As the Minister in Charge of the Bill, Judith Collins, stated: “The number of deaths, injuries and crashes due to illegal street racing have plummeted.” Statistics released from her office, in 2016, detailed the number of deaths, injuries and crashes that Police believed 'racing' to have been a contributing factor in. This data - as demonstrated in the table below - clearly tracks a decline in all three categories presented. The mean average of deaths declined from 6.625 in the years 2001-2008 to 2.2 between 2010-2014. In the same time periods - injuries decreased from an average of 82.25 to 28.4 and total crashes also decreased from 86.375 to 40.8.

=== Table of Deaths, Injuries and Crashes in which Racing was a Contributing Factor ===

| Year | Deaths | Injuries | Crashes (Injury and Non-Injury) |
|---|---|---|---|
| 2001 | 7 | 77 | 70 |
| 2002 | 3 | 88 | 85 |
| 2003 | 9 | 79 | 72 |
| 2004 | 8 | 71 | 77 |
| 2005 | 6 | 97 | 97 |
| 2006 | 6 | 87 | 92 |
| 2007 | 9 | 91 | 116 |
| 2008 | 5 | 68 | 82 |
| 2009 | 6 | 49 | 69 |
| 2010 | 1 | 49 | 71 |
| 2011 | 4 | 29 | 42 |
| 2012 | 4 | 27 | 36 |
| 2013 | 2 | 14 | 32 |
| 2014 | 0 | 23 | 23 |

Other statistics also support the trends purported in the table above. Crashes related to ‘Boy racing’ decreased between the years 2007 and 2015. The record high of 116 racing influenced accidents in 2007 is substantially higher than the 15 crashes reported in 2015. Additionally, statistics provided by Anne Tolley in 2013 revealed a 35% decline in 'boy-racer' / traffic offences. Quantifiably, this decline was from 2738 offences in 2009 to 1759 in 2012.

With regard to recidivist traffic offenders: from the 8,765 offenders since 2009 a total of 172 offenders have been awarded a second strike whilst ten have committed a third offence and are liable to have their vehicles confiscated by the judiciary.

== Criticisms of the Acts ==
Notably, throughout the submission process, many key stakeholders voiced critical opinions towards the act.

Once such stance was taken by the New Zealand Police towards the first incarnation of the Vehicle Confiscation and Seizure Bill. In a submission presented to the Transport and Industrial Relations committee, Police championed the bills intent to "address some of the major concerns associated with habitual irresponsible behaviour involving motor vehicles"'. However, the Police went on to express some major doubts concerning the effectiveness of the legislation. Their statement "in our view, however, the package of measures as introduced, whilst containing some positive changes, is unlikely in practice to make a great deal of difference overall to the status quo'" demonstrates this.

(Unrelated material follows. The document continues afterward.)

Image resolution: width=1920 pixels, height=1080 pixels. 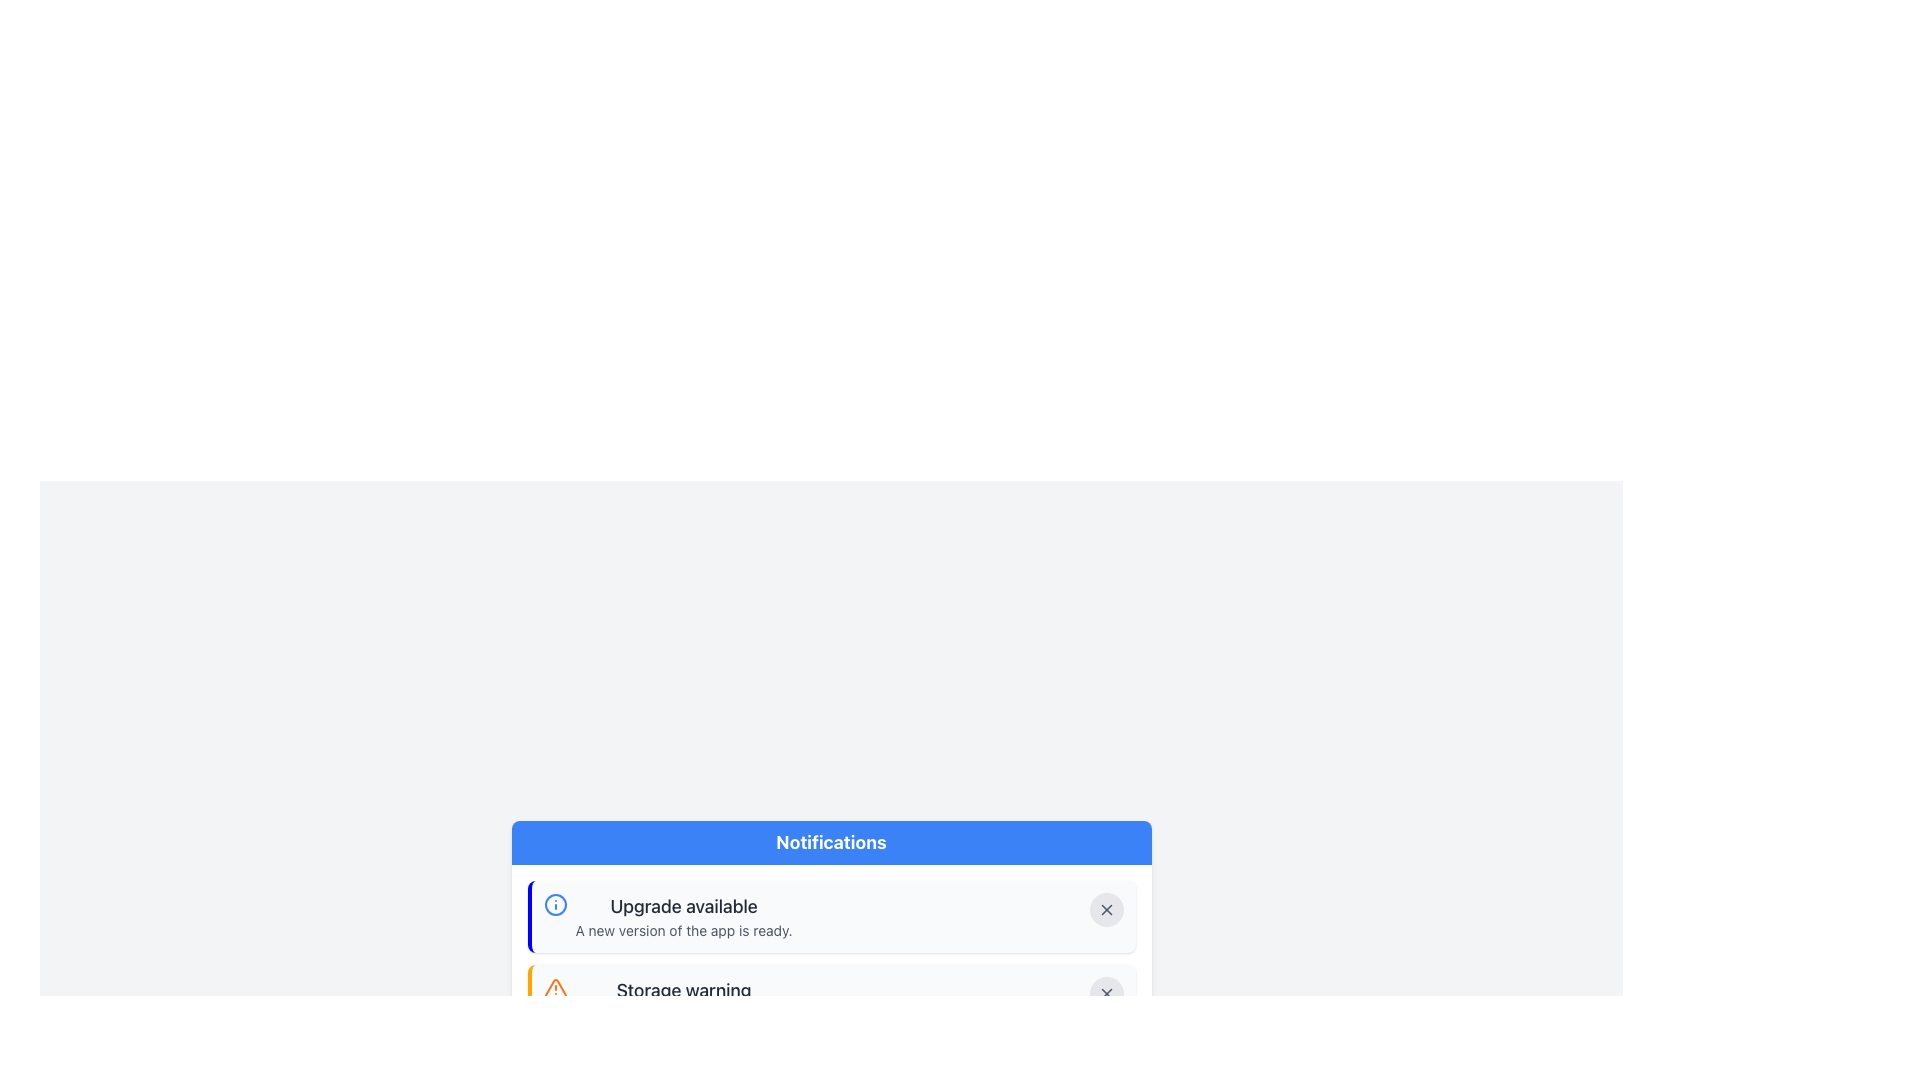 I want to click on the heading element of the notifications panel, which serves as the title for the list of notifications, so click(x=831, y=843). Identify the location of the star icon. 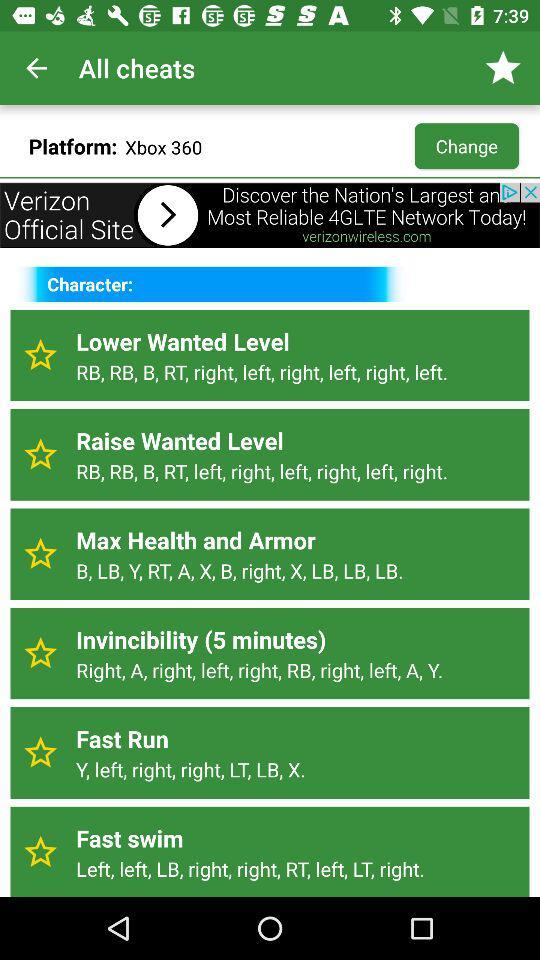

Another criticism of the legislation was its failure to adequately address the impacts of excessive noise. These submissions especially highlighted the phenomenon of 'cruising' has wrought. Modified cars are considered, by these aggrieved individuals, to be the a key factor in this issue. Polling by the New Zealand Automobile Association (AA) revealed this to be the case. 40.8% of those surveyed believed "selling less modifications" would a worthwhile option relative to the vehicle disposal system put forth by the act. This grievance was particularly notable in the submissions of the general public. This group of submissions did not have any substantive impact in altering the legislation.